A Fiesp denunciou, em manifesto a ser publicado nesta sexta-feira (5), “slogans e divisionismos que ameaçam a paz e o desenvolvimento almejados” no Brasil. O documento foi divulgado na íntegra pela Folha de S. Paulo nesta quinta-feira (4).

Este não é a “Carta pela Democracia”, elaborado pela Faculdade de Direito da USP e que conta com mais de 740.000 assinaturas de ex-ministros do STF, banqueiros e empresários, dentre outros.

Assim como a Carta, o manifesto da Fiesp, “Em Defesa da Democracia e da Justiça”, é uma reação aos mais recentes ataques de Jair Bolsonaro ao processo eleitoral, feitos em reunião com embaixadores em 18 de julho.

O documento conta com as assinaturas da Febraban, de centrais sindicais, dentre as quais a CUT, da Academia Brasileira de Ciências e da União Nacional dos Estudantes.

Leia o manifesto da Fiesp na íntegra:

“Em Defesa da Democracia e da Justiça”

No ano do bicentenário da Independência, reiteramos nosso compromisso inarredável com a soberania do povo brasileiro expressa pelo voto e exercida em conformidade com a Constituição.

Quando do transcurso do centenário, os modernistas lançaram, com a Semana de 22, um movimento cultural que, apontando caminhos para uma arte com características brasileiras, ajudou a moldar uma identidade genuinamente nacional.

Hoje, mais uma vez, somos instigados a identificar caminhos que consolidem nossa jornada em direção à vontade de nossa gente, que é a independência suprema que uma nação pode alcançar. A estabilidade democrática, o respeito ao Estado de Direito e o desenvolvimento são condições indispensáveis para o Brasil superar os seus principais desafios. Esse é o sentido maior do Sete de Setembro neste ano.

Nossa democracia tem dado provas seguidas de robustez. Em menos de quatro décadas, enfrentou crises profundas, tanto econômicas, com períodos de recessão e hiperinflação, quanto políticas, superando essas mazelas pela força de nossas instituições.

Elas foram sólidas o suficiente para garantir a execução de governos de diferentes espectros políticos. Sem se abalarem com as litanias dos que ultrapassam os limites razoáveis das críticas construtivas, são as nossas instituições que continuam garantindo o avanço civilizatório da sociedade brasileira.

É importante que os Poderes da República – Executivo, Legislativo e Judiciário – promovam, de forma independente e harmônica, as mudanças essenciais para o desenvolvimento do Brasil.

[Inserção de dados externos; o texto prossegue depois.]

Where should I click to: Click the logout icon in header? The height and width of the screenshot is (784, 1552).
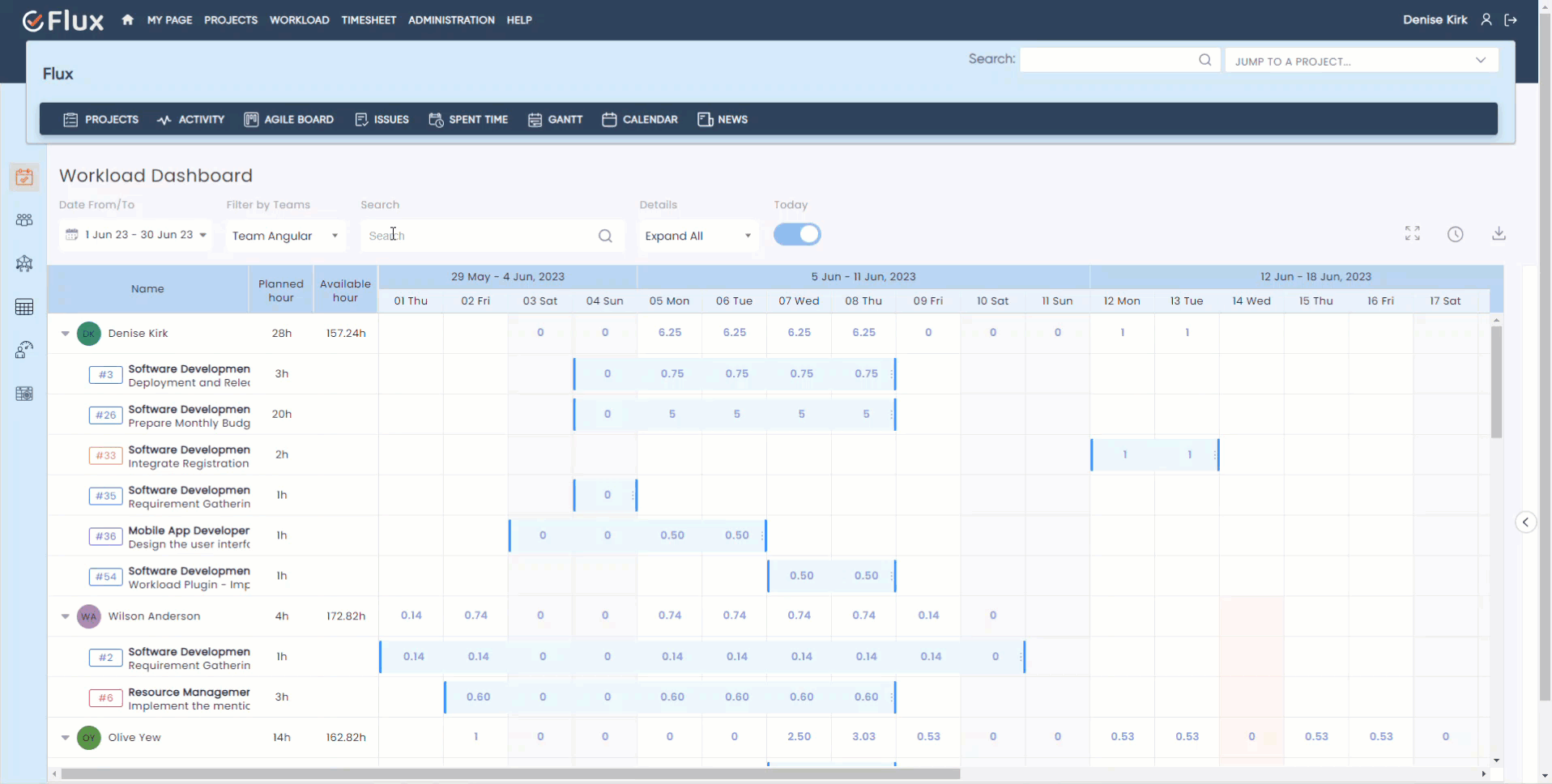[1511, 20]
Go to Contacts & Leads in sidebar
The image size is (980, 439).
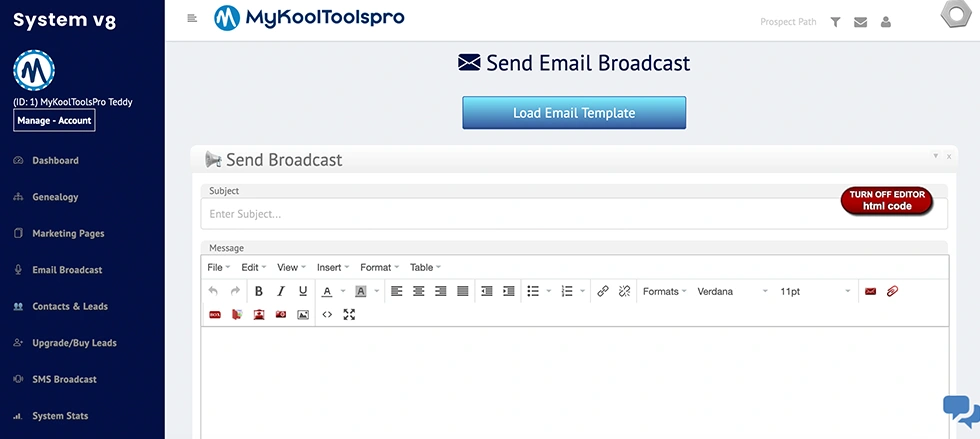tap(70, 306)
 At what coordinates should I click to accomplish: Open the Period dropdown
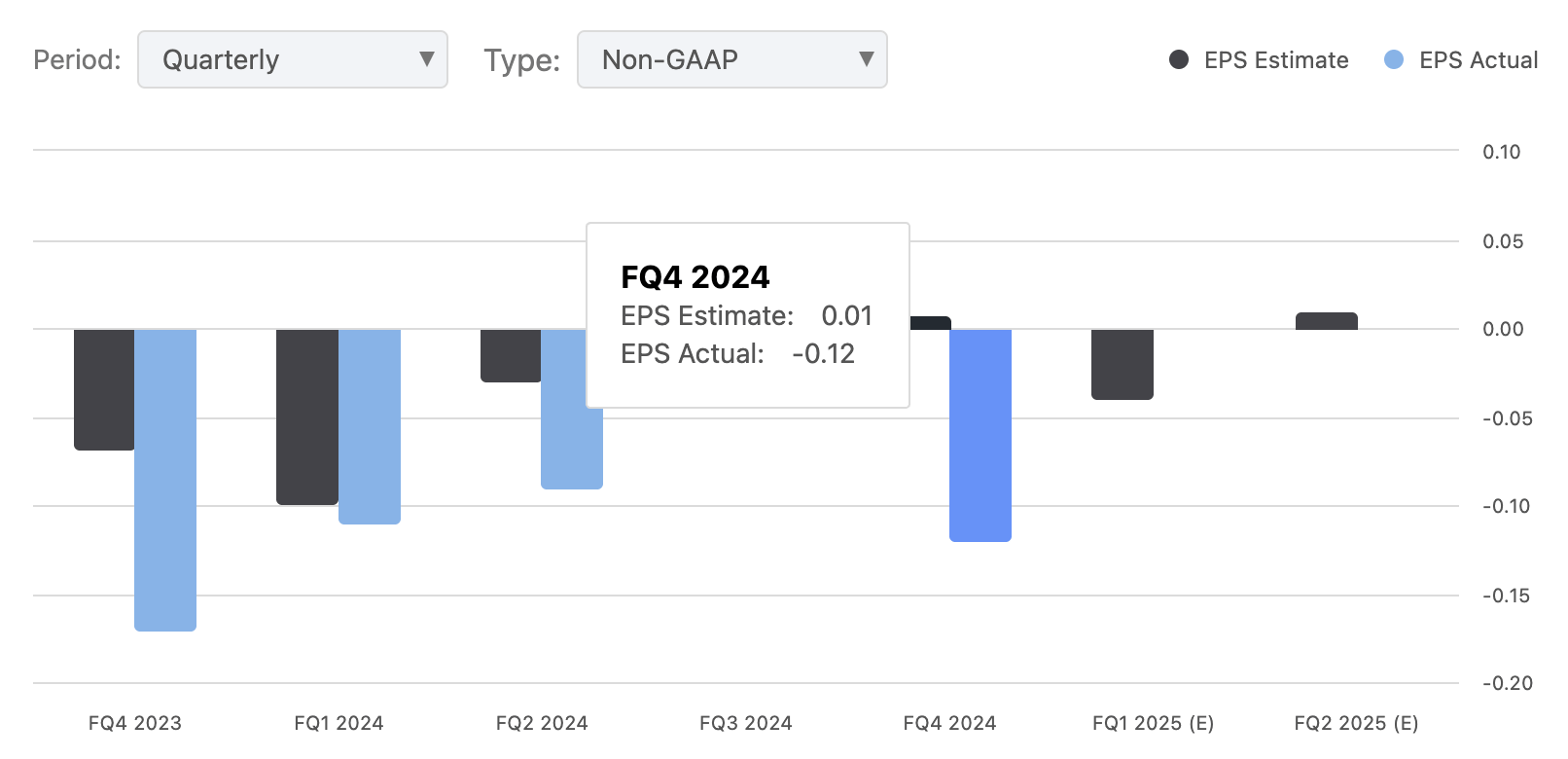pos(292,59)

As entidades da sociedade civil e os cidadãos que subscrevem este ato destacam o papel do Judiciário brasileiro, em especial do Supremo Tribunal Federal, guardião último da Constituição, e do Tribunal Superior Eleitoral, que tem conduzido com plena segurança, eficiência e integridade nossas eleições respeitadas internacionalmente, e a todos os magistrados, reconhecendo o seu inestimável papel, ao longo de nossa história, como poder pacificador de desacordos e instância de proteção dos direitos fundamentais.

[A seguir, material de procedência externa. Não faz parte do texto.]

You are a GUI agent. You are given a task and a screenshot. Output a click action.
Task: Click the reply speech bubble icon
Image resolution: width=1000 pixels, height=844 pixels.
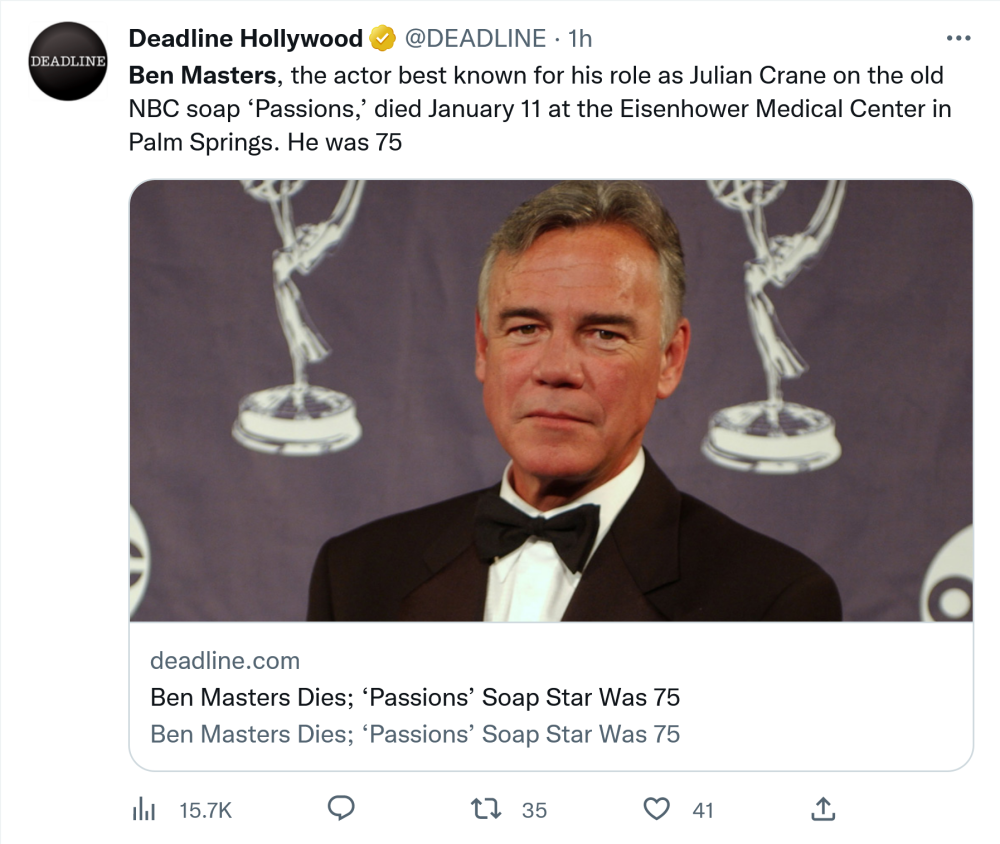point(341,808)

A todos que exercem a nobre função jurisdicional no país, prestamos nossas homenagens neste momento em que o destino nos cobra equilíbrio, tolerância, civilidade e visão de futuro.

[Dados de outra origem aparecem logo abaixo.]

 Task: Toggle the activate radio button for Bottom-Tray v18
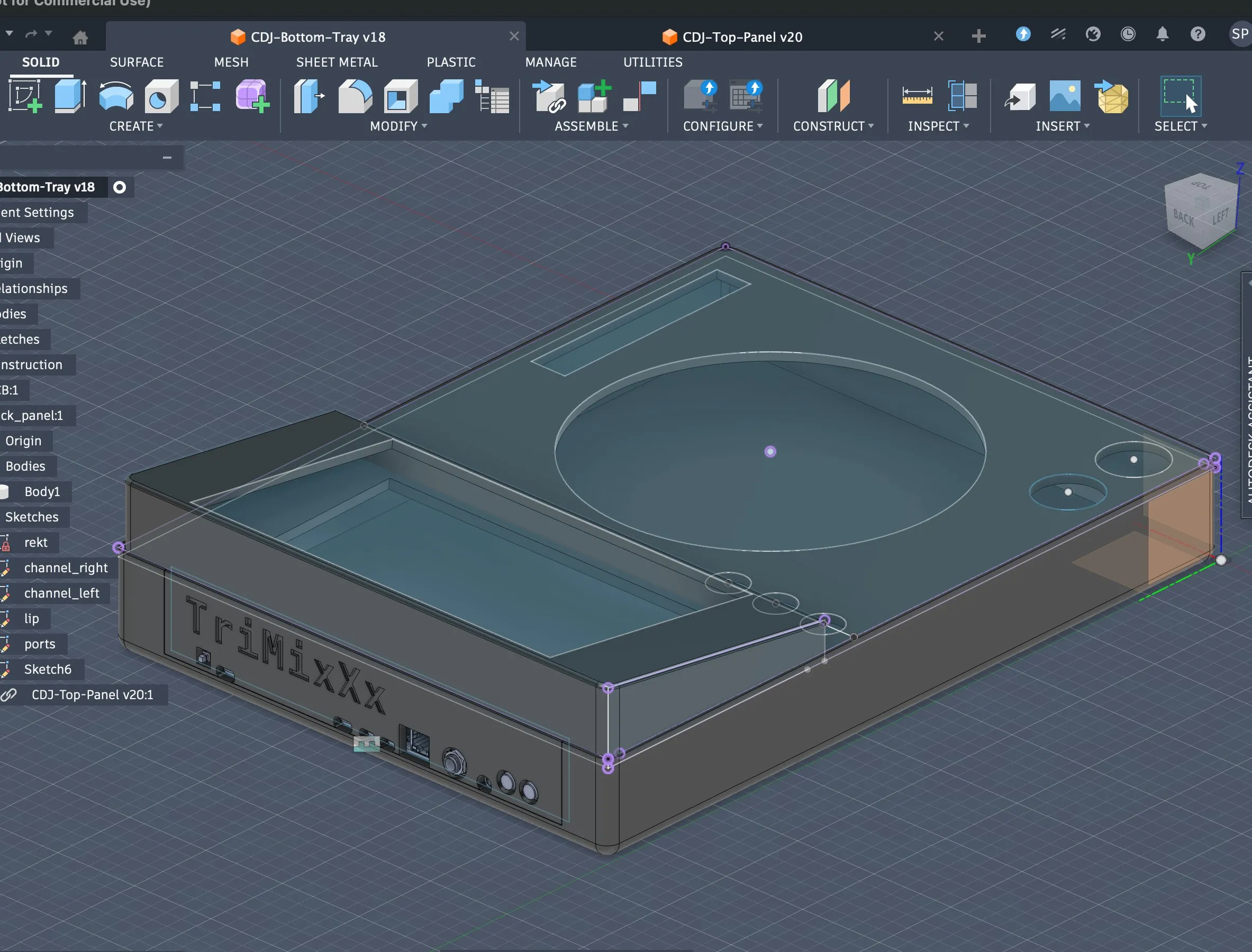click(120, 188)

Queremos um país próspero, justo e solidário, guiado pelos princípios republicanos expressos na Constituição, à qual todos nos curvarmos, confiantes na vontade superior da democracia. Ela se fortalece com união, reformando o que exige reparos, não destruindo; somando as esperanças por um Brasil altivo e pacífico, não subtraindo-as com slogans e divisionismos que ameaçam a paz e o desenvolvimento almejados.

Todos os que subscrevem este ato reiteram seu compromisso inabalável com as instituições e as regras basilares do Estado Democrático de Direito, constitutivas da própria soberania do povo brasileiro que, na data simbólica da fundação dos cursos jurídicos no Brasil, estamos a celebrar.